**Exercise directions**
Starting at the beginning of the records and ending at the line containing "Looking at the", write the lines out again, changing "Pick" to "Select" and keeping everything else the same. Leave out the pictures.

**Record set**
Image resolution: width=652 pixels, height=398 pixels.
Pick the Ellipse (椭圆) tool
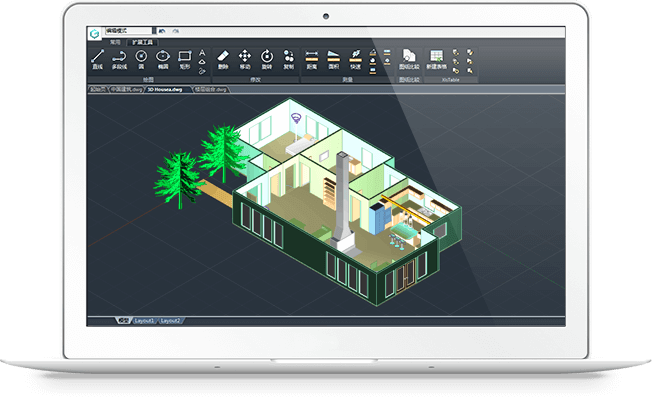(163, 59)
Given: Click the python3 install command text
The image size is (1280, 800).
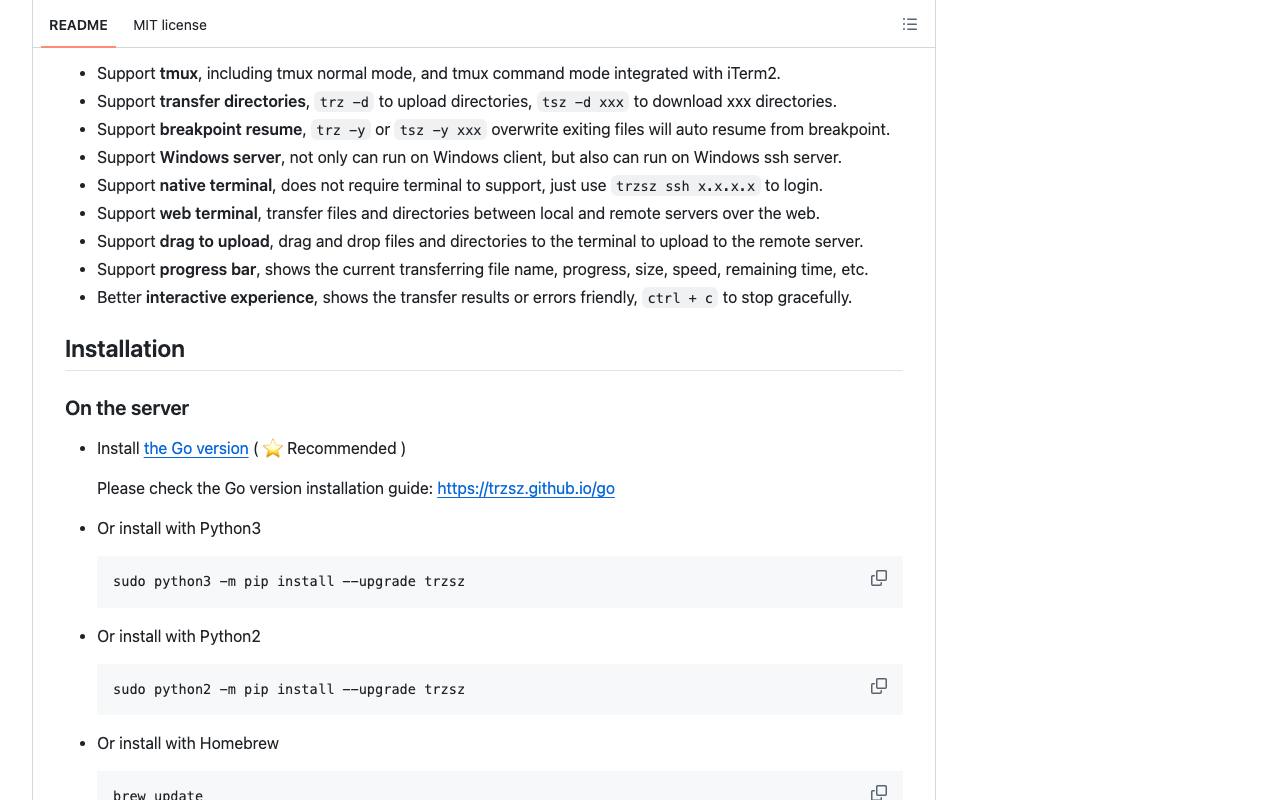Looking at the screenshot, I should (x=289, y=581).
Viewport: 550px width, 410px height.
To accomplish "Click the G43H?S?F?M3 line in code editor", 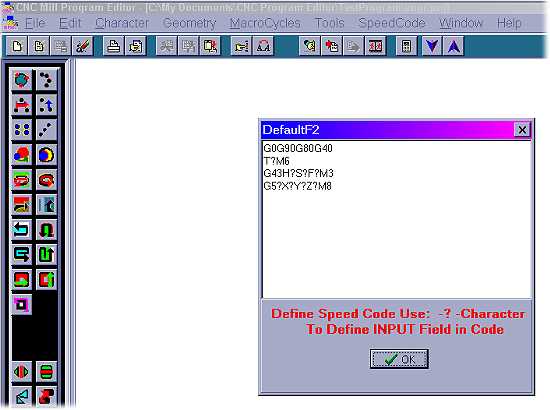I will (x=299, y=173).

**Answer to the problem**
Image resolution: width=652 pixels, height=398 pixels.
Select the Ellipse (椭圆) tool
(163, 59)
Given: Click the python3 install command text
The image size is (1280, 800).
Looking at the screenshot, I should (x=289, y=581).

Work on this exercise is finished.